**Your instructions:**
Your answer should hold all lines of the entries that include the word "computer".

::: Raw data

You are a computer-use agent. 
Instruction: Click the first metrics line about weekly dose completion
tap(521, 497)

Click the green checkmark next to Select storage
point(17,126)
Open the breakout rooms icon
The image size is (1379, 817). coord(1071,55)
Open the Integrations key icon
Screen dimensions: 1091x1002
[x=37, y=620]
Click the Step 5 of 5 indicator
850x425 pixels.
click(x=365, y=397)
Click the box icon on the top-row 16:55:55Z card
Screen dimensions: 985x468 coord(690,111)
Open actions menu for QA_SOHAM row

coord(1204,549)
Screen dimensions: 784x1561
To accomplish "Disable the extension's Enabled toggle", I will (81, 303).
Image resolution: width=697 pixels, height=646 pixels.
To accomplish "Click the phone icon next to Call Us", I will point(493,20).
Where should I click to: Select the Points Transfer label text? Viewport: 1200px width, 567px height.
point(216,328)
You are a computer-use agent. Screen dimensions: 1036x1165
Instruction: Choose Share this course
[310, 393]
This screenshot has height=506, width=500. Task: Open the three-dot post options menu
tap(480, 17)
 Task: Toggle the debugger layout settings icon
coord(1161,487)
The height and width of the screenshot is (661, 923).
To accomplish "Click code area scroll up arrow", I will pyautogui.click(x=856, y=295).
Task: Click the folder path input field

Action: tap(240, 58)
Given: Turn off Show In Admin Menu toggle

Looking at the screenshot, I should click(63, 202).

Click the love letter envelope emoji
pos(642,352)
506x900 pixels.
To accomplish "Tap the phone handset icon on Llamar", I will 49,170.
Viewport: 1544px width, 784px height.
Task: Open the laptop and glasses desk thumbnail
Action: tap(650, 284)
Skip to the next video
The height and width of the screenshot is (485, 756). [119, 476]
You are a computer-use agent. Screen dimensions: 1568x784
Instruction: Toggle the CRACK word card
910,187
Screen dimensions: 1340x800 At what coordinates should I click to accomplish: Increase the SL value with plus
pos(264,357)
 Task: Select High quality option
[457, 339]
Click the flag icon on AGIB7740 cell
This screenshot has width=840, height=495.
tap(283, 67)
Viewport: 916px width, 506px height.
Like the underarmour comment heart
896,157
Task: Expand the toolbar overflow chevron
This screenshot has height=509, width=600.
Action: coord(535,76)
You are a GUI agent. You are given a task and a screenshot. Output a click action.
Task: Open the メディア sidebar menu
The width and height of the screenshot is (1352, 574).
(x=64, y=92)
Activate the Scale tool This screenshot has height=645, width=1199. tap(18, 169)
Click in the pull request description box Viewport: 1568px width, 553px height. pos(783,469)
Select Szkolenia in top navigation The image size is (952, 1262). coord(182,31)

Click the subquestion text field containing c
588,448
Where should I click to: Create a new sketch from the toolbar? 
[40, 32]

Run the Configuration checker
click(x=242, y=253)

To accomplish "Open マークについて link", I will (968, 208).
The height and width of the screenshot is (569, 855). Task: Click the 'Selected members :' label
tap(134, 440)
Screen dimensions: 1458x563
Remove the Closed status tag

::::::

**Response to the exercise:**
You are a computer-use agent. 
You are a computer-use agent. Screen dimensions: 1036x1165
You are a computer-use agent. Screen dimensions: 1568x784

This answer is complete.